As a Machine Learning Engineer in the LLM Optimization team at Apple, you will have the opportunity to be part of an innovative ML organization that enables LLM for Apple products. The LLM Optimization team focuses on designing and implementing ML-based solutions to improve runtime latency, training time, memory usage, time to first token, and decoding speed across all Apple applications. The team is strategically positioned for significant contributions both in the short term (on well-known Apple products) and in the long term (on highly ambitious, high-risk, high-reward projects).
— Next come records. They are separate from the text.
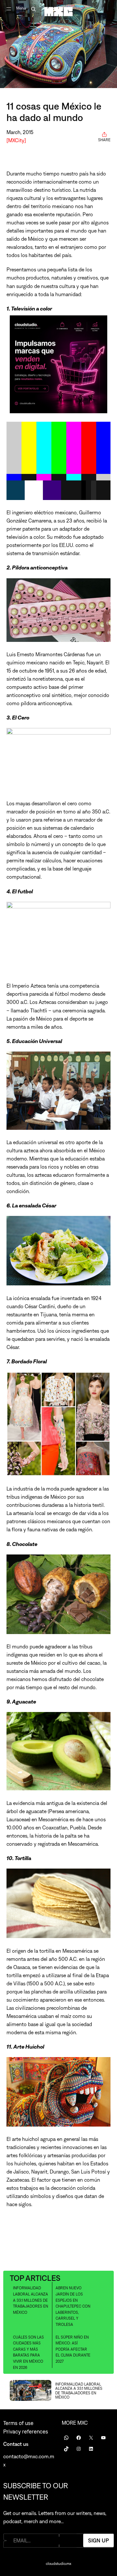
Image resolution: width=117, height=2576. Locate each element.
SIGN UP (98, 2540)
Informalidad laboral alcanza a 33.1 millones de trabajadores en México (30, 2300)
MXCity (16, 140)
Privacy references (25, 2431)
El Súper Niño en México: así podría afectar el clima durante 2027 (73, 2349)
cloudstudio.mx (58, 2563)
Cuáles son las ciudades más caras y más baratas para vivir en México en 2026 (28, 2352)
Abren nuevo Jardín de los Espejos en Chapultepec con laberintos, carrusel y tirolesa (73, 2306)
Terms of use (18, 2423)
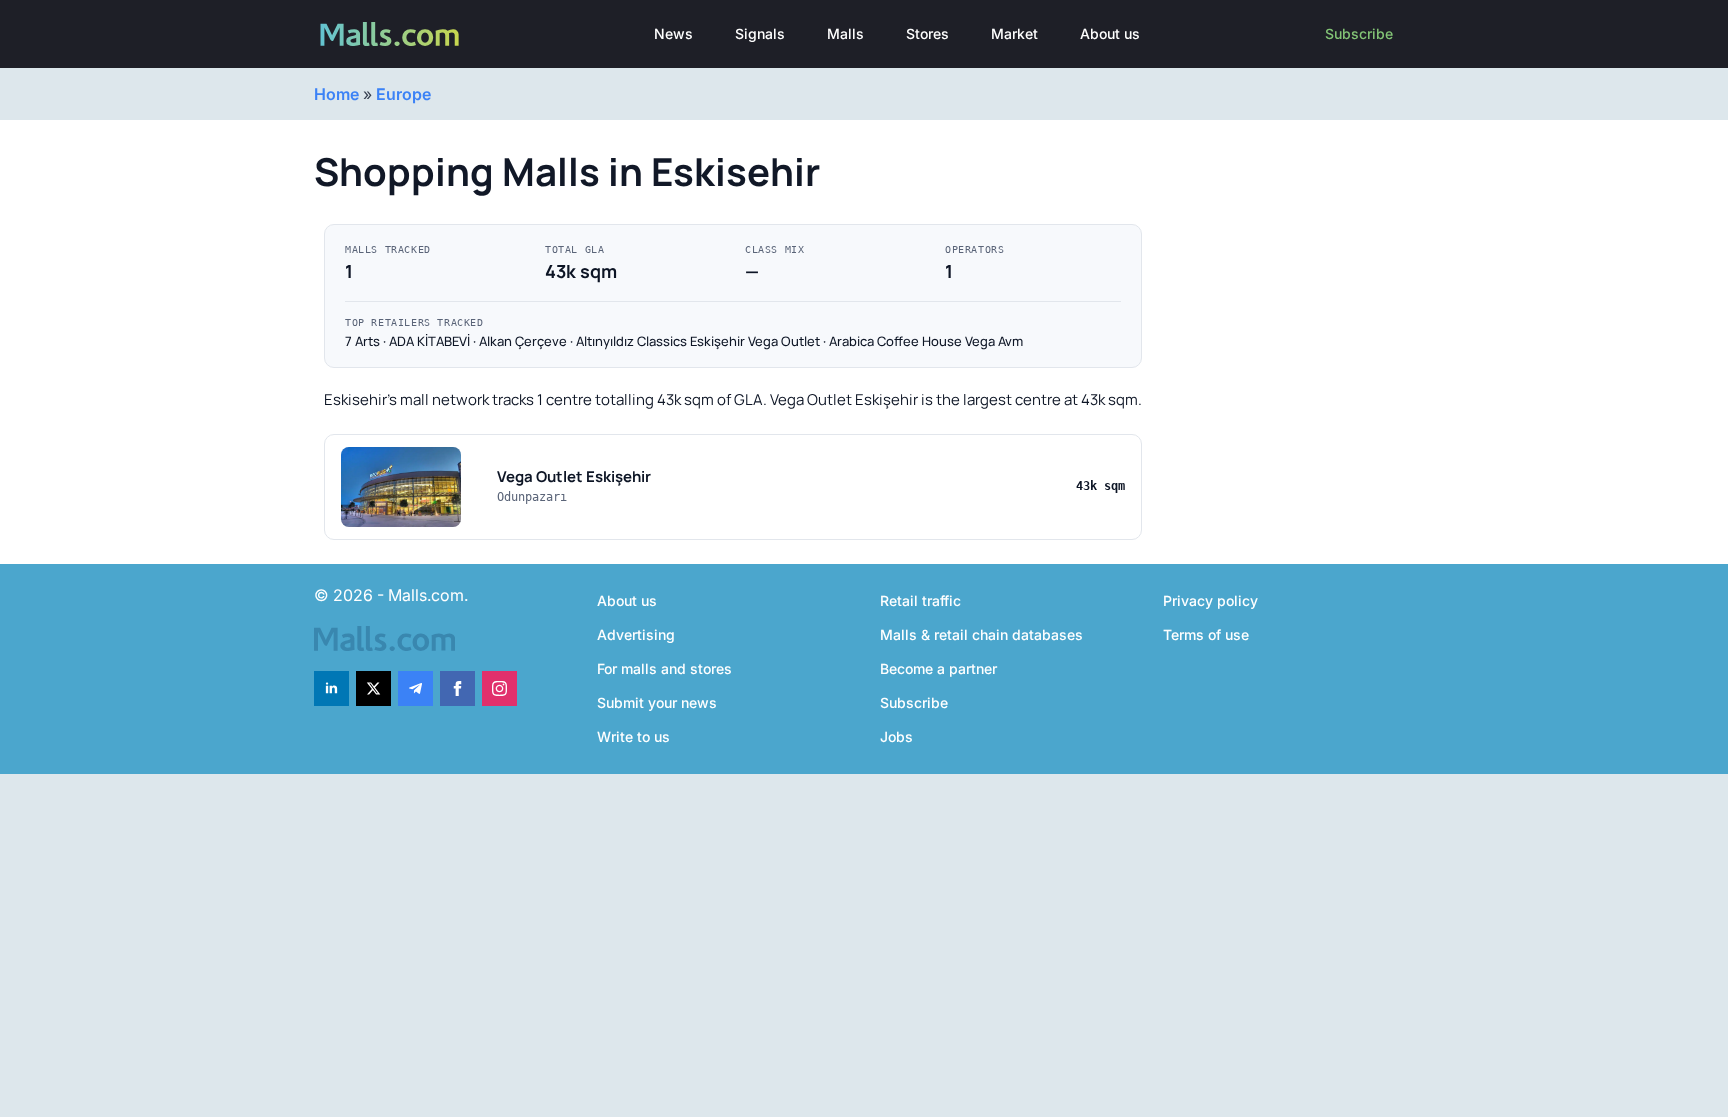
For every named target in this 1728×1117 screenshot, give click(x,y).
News (673, 33)
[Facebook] (457, 688)
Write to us (633, 736)
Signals (760, 33)
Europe (403, 94)
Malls (845, 33)
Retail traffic (920, 600)
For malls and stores (664, 668)
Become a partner (938, 668)
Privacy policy (1210, 600)
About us (1110, 33)
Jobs (896, 736)
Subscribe (1359, 33)
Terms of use (1206, 634)
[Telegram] (415, 688)
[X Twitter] (373, 688)
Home (336, 94)
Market (1014, 33)
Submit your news (657, 702)
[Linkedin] (331, 688)
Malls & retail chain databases (981, 634)
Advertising (636, 634)
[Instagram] (499, 688)
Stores (927, 33)
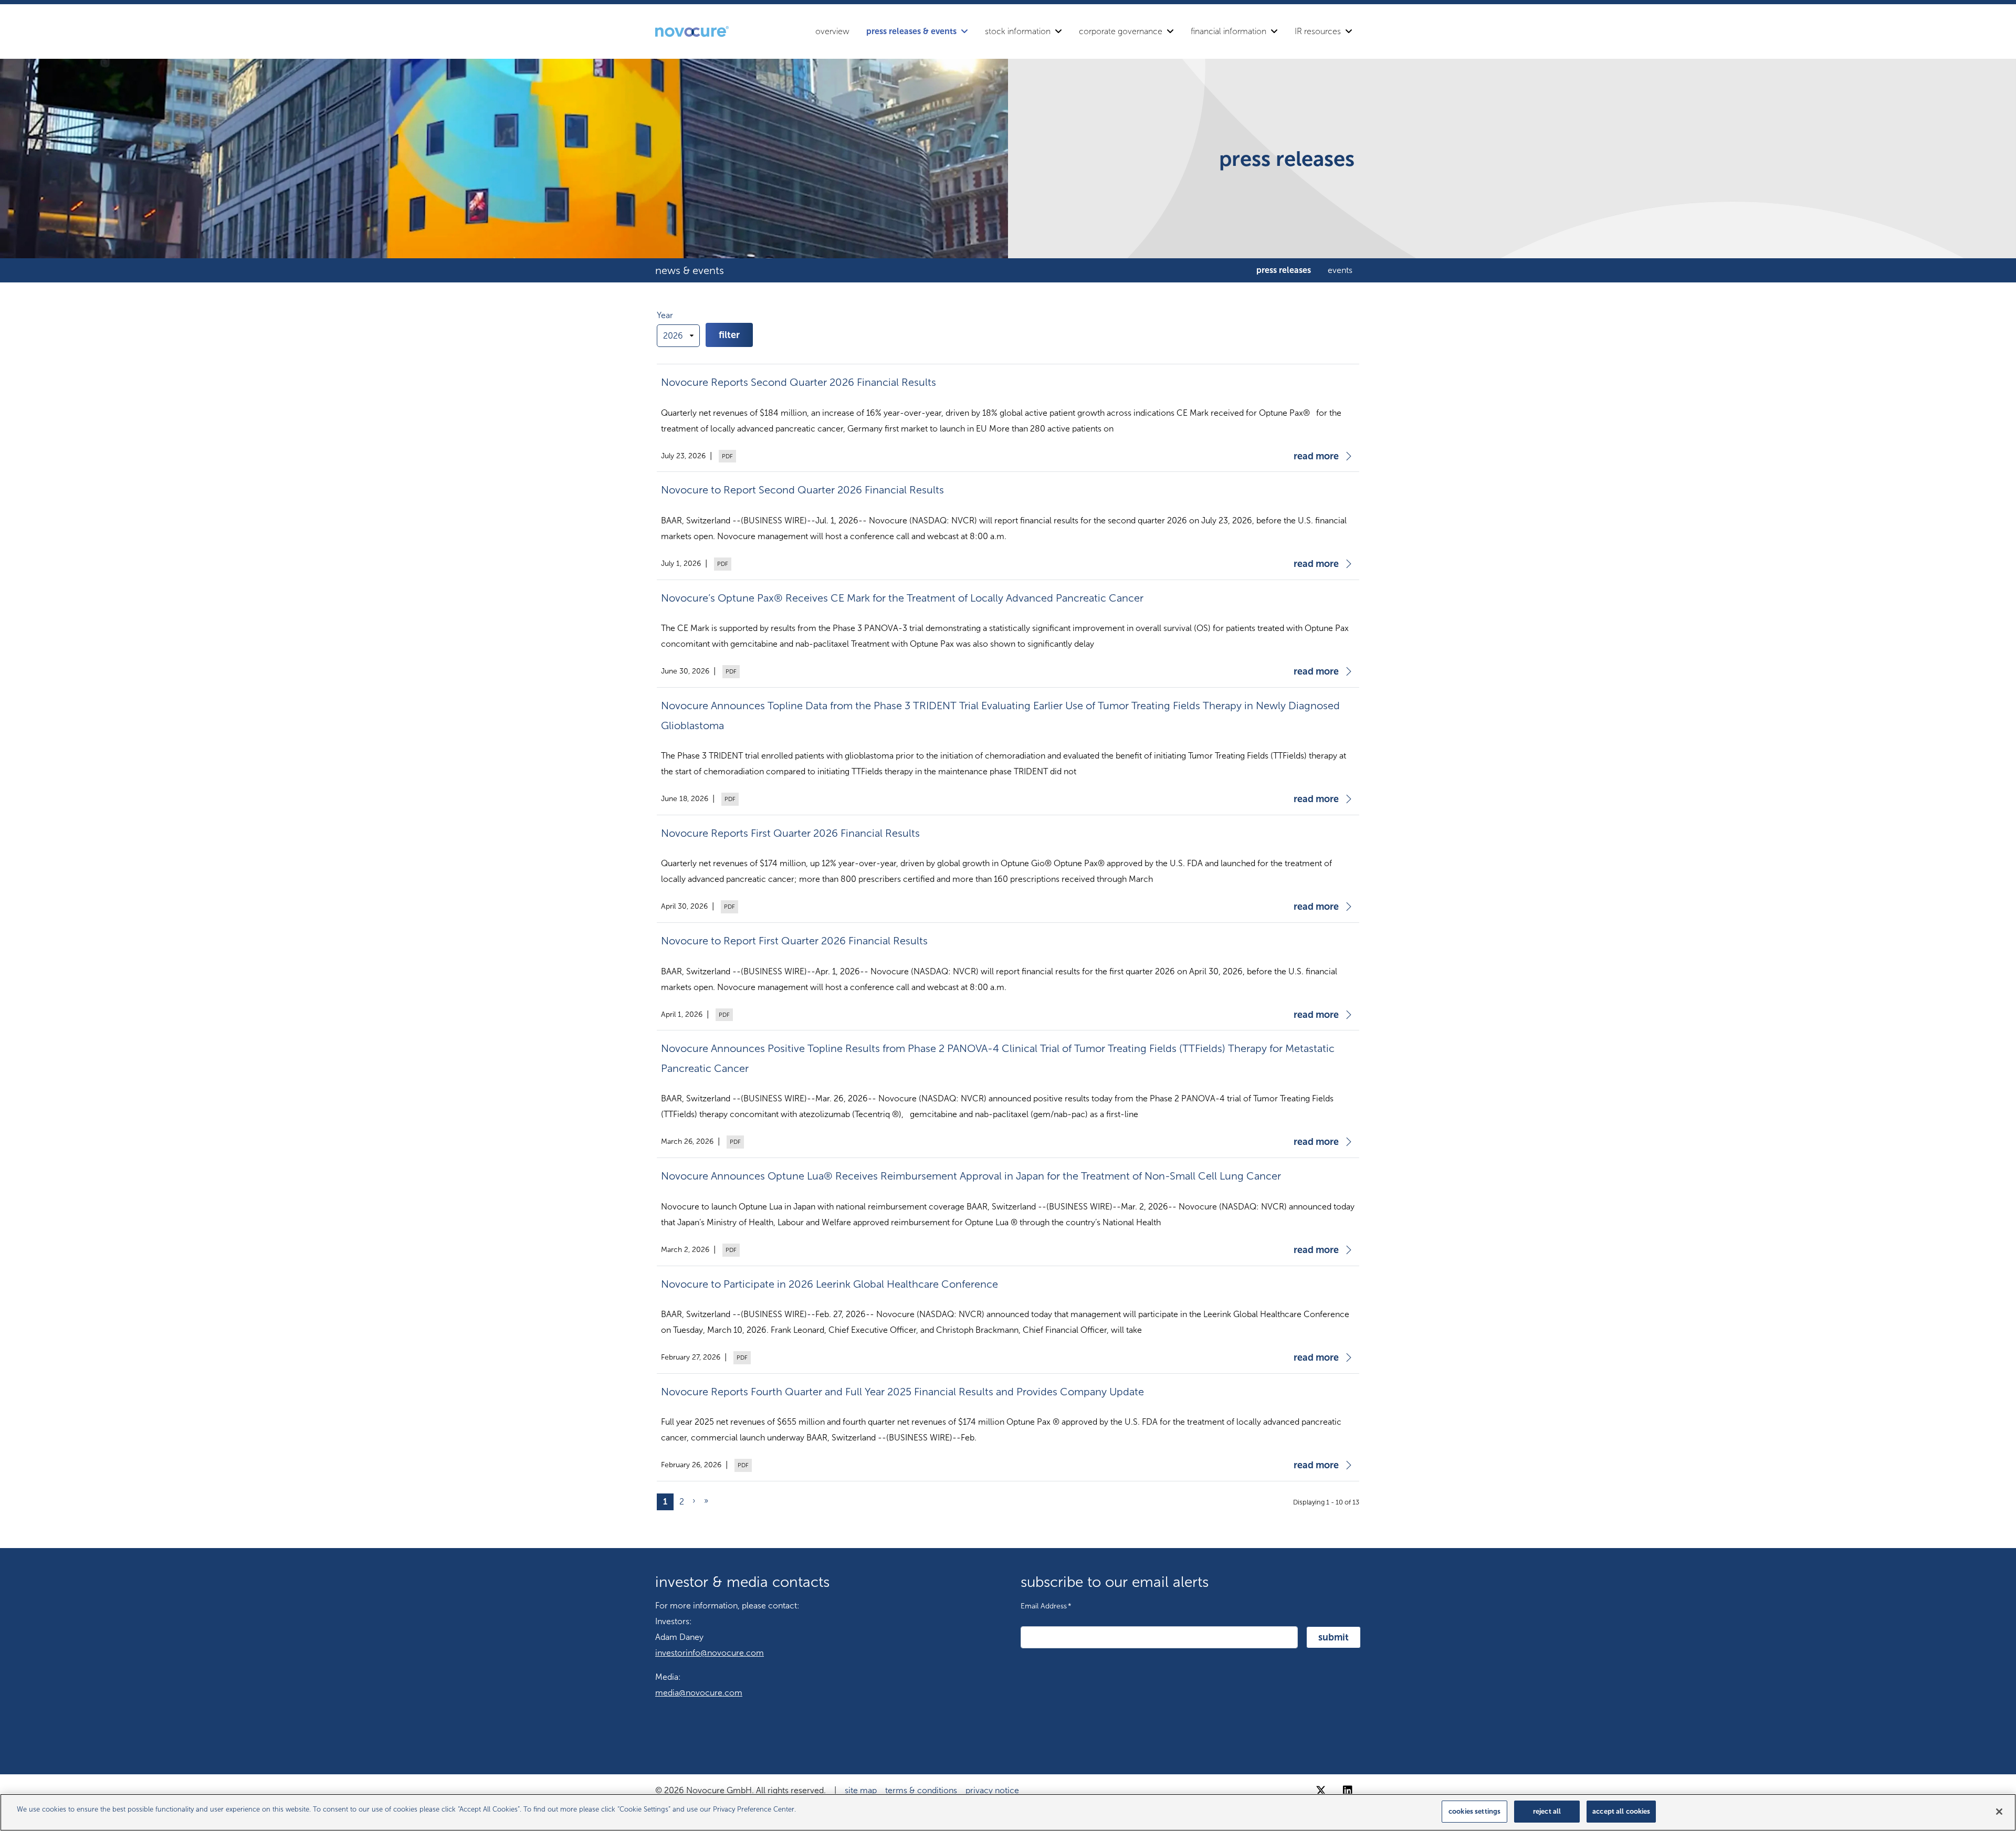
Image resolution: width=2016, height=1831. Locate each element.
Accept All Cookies (1621, 1811)
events (1340, 270)
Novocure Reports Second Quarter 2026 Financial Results (798, 382)
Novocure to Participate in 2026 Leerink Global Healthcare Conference (829, 1284)
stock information (1018, 31)
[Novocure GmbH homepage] (692, 31)
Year (665, 315)
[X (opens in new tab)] (1321, 1791)
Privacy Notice (992, 1790)
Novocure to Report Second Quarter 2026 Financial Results (802, 489)
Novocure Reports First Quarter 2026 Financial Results (790, 833)
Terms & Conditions (921, 1790)
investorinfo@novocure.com (709, 1653)
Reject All (1547, 1811)
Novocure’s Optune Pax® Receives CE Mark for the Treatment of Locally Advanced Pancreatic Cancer (902, 598)
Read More (1316, 456)
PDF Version (726, 456)
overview (832, 31)
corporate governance (1120, 31)
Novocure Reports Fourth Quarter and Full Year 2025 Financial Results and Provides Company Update (902, 1391)
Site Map (861, 1790)
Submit (1333, 1637)
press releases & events (911, 31)
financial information (1228, 31)
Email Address (1046, 1606)
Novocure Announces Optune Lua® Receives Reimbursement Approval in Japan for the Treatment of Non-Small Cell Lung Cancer (971, 1176)
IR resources (1318, 31)
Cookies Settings (1474, 1811)
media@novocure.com (698, 1693)
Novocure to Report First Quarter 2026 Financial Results (794, 940)
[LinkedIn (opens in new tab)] (1348, 1791)
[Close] (1999, 1811)
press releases (1283, 270)
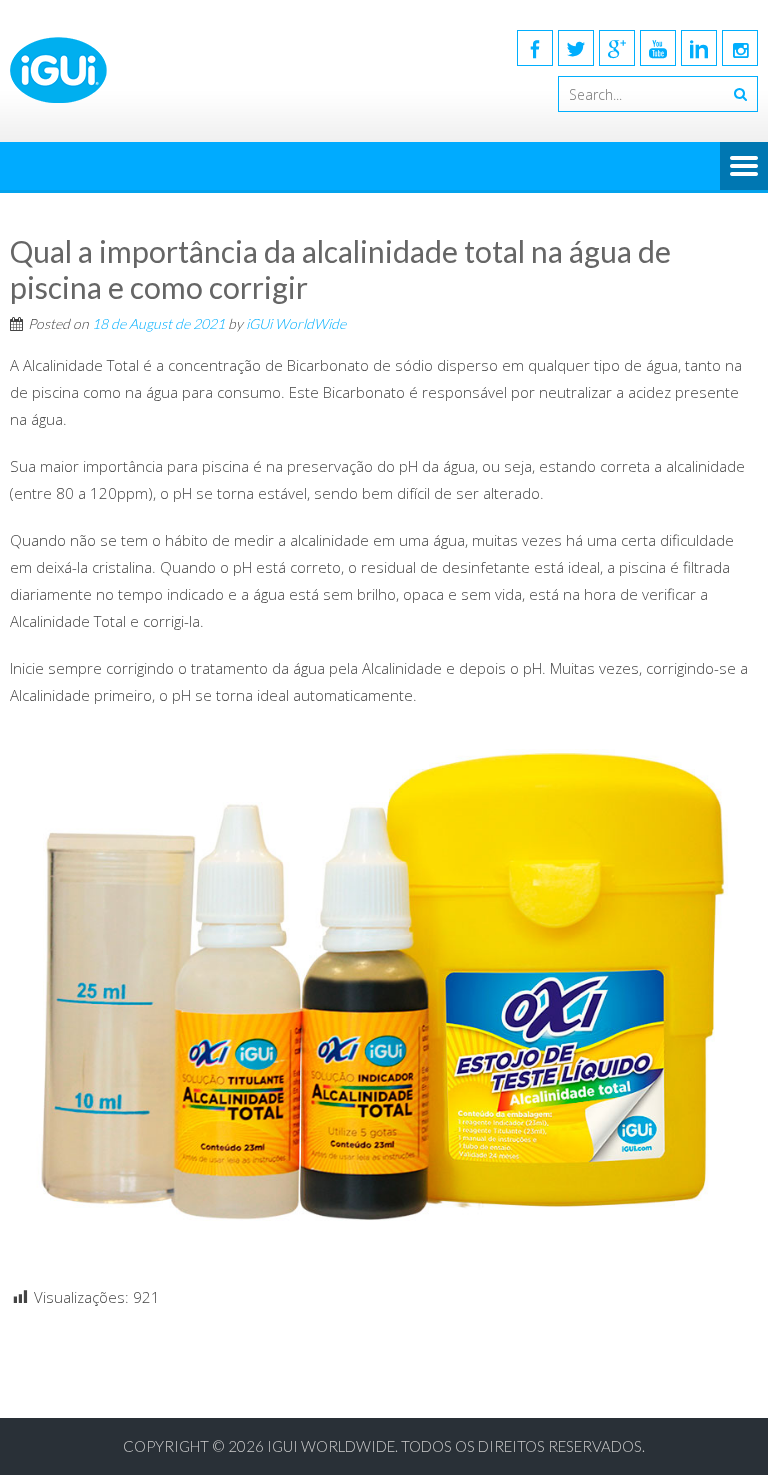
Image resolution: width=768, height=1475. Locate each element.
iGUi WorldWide (296, 323)
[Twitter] (576, 48)
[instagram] (740, 48)
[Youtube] (658, 48)
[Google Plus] (617, 48)
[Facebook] (535, 48)
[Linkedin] (699, 48)
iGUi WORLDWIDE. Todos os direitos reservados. (456, 1446)
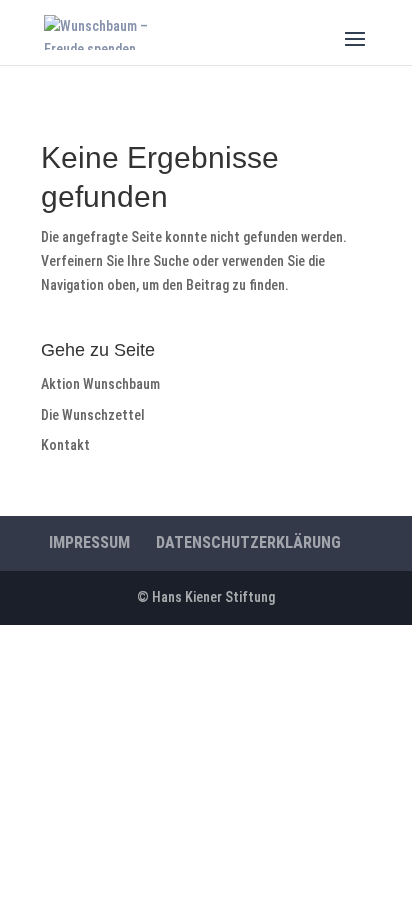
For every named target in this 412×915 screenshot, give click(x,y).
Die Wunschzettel (93, 415)
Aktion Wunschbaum (100, 384)
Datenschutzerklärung (248, 542)
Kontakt (65, 445)
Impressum (89, 542)
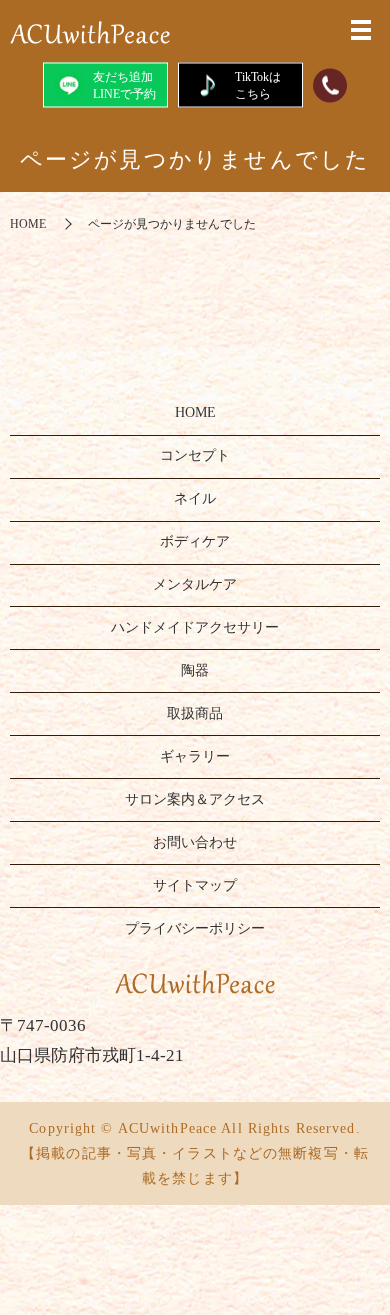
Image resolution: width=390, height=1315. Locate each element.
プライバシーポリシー (195, 928)
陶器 (195, 670)
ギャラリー (195, 756)
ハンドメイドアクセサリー (195, 627)
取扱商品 (195, 713)
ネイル (195, 498)
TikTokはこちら (258, 84)
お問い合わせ (195, 842)
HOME (28, 224)
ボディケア (195, 541)
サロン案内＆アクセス (195, 799)
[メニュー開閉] (361, 30)
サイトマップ (195, 885)
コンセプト (195, 455)
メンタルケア (195, 584)
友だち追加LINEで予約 (124, 84)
This role emphasizes shipping ML-based features and products.
As a Full Stack ML Engineer, you will innovate across the entire end-to-end ML production pipeline. Your responsibilities will include but are not limited to:
* Designing new neural network architectures
* Developing efficient model training and fine-tuning methods
* Enhancing on-device and server side inference
Our ideal team member is fearless in trying new things and willing to iterate on ideas. We value team members who can quickly prototype and iterate towards high-quality implementations.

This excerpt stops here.